看的人不免覺得,這個角度象是對兩個人的背影隔了歲月的凝視。
2
婚後時世動盪,饒平如帶著美棠,在貴州當雇員,為了躲劫匪,首飾藏在車輪子裡頭。又在南昌經商,他畫下那個年代裡的細節,寫「『開麵店』生意不佳、上夜校學會計、面試糧食局、投簡歷給測量隊、賣干辣椒搞不清楚秤——美棠嘲笑我『根本不像個生意人,我自思也的確如此,至今還未弄明白稱盤秤要扣除盤重是怎麼一回事』」。
居然這一段回憶最快樂,他畫年青人無事打「□□」----我根本不知這是什麼紙牌法,他興味地向我解釋半天,我也不解。只看他畫五人,座次都標得清楚,還象小孩子一樣標上每個人的身份「老吳」、「定姐」……還有「平如」和「美棠」在板凳上緊靠著,相視而笑。
兩夫婦住的房子只是一個亭子,加了四面板改成的房間。
「那個時候真的不覺得苦,好玩,為什麼?一到那個下雨,狂風大作,那窗霹靂啪啦的響,又打雷,風呼呼吹,山雨欲來風滿樓,這個詩意,水泥房子領略不到這種山間的野趣。」
「中國人愛說貧賤夫妻百事哀,你為什麼覺得有詩意?」
「我想一個人跟那個心境有關係。不管什麼時候,什麼地域,什麼人生,有些詩意的人,他看什麼都是有詩意的。」
3
到了1949年,饒平如本來要隨眾去台灣,又想,「岳父把他女兒嫁給我,是希望總要有個依靠,我要走就不負責任。」就留下來,覺得總有地方容下個寒素的家庭。
1958年,他被勞動教養。沒人告訴他原委,也沒有手續,直接從單位帶走,單位找他妻子「這個人你要劃清界限。」
關口上,美棠有上海姑娘的脆利勁兒,「他要是搞什麼婚外情,我就馬上跟他離婚,但是我現在看他第一不是漢奸賣國賊,第二不是貪污**,第三不是偷拿卡要,我知道這個人是怎麼一個人,我怎麼能跟他離婚。」
饒平如去了安徽一個廠子勞動改造,直到1979年,他每年只能回來一次,22年,一直如此。
他幹的活是獨輪車運土修壩,兩三百斤的土,拉車還可以兩個人一起,輕鬆些,但他選推車,為的是一個人自由,可以把英語單詞放在衣服里,一邊默背,知道沒什麼用,只是不願意生命都消磨過去了。

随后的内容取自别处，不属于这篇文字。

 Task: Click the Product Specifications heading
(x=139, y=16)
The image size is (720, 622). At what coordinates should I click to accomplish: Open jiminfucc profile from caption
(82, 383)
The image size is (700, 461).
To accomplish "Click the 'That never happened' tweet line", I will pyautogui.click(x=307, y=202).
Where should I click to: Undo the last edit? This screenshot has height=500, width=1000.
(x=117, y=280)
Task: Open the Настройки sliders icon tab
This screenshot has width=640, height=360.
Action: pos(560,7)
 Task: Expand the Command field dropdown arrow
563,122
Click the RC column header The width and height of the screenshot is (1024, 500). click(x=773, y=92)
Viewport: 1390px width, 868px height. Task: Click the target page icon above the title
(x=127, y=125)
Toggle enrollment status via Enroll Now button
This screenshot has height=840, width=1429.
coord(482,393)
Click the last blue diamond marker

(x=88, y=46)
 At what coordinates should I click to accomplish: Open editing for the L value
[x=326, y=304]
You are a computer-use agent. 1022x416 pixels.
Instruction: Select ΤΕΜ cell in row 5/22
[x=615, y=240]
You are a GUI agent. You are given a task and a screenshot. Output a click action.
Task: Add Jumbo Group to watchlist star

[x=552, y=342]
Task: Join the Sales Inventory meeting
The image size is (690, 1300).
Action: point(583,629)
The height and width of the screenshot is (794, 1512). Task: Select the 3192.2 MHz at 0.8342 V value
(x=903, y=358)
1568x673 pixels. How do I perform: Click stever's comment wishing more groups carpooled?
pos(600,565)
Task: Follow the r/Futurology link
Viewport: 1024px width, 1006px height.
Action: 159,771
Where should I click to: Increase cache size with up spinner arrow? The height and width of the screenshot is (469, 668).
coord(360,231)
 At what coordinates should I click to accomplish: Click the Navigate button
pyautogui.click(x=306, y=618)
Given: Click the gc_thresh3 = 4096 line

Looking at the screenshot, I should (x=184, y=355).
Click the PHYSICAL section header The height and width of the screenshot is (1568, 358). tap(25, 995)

這二十多年裡,夫妻二人,他寫回來的信件都沒有保留,妻子寫的信他大多留著,全貼在畫冊里,這些信里幾乎沒有情感的字樣,都是艱辛的生活,怎麼搞點吃的,怎麼讓他弄點雞蛋回來,怎麼讓孩子參加工作,怎麼能夠給他們找一個對象……他依日期貼好,信件有日久殘缺的地方,他用筆填補好。
十幾本畫冊沉又大,放在桌上,都不好鋪開,我就趴在床上看,一邊摘些字句,看到有的地方失笑-----美棠是個小暴脾氣,信里有時寫「我很氣你,我很生氣,我越寫越氣」,筆一扔,後邊不寫了,要過一兩個月才又有新的信。
「你看了是什麼感覺?」我問饒先生。
「我同情她。」
我沒想到,「同情?」
「她平時對我很好,她說這麼的話了,一定是心裡受了很大的刺激。」
他常念及一個女人帶幾個孩子,工資不夠,需要背二十斤一包水泥掙點錢,從孩子口中省下糖塊寄半包給丈夫,他拿手絹包著放枕頭下,吃半個月吃完。她過世後,他現在每經上海博物館,都停一停,「這個台階裡面,我也不知道哪一塊是她抬的水泥,但是我知道,她為了給孩子,為了生活,她背啊,可能她的腰腎臟受損了,恐怕也就是這樣引起的。」
每到過年前,他在安徽買了雞蛋、花生、黃豆、油,一層層,用鋸末隔好,租個扁擔,拿棉襖墊著肩膀,坐火車挑回上海,就等妻與子開門的這一下熱騰騰的歡喜,「一晚上這些小孩子可以吃掉差不多一麻袋」。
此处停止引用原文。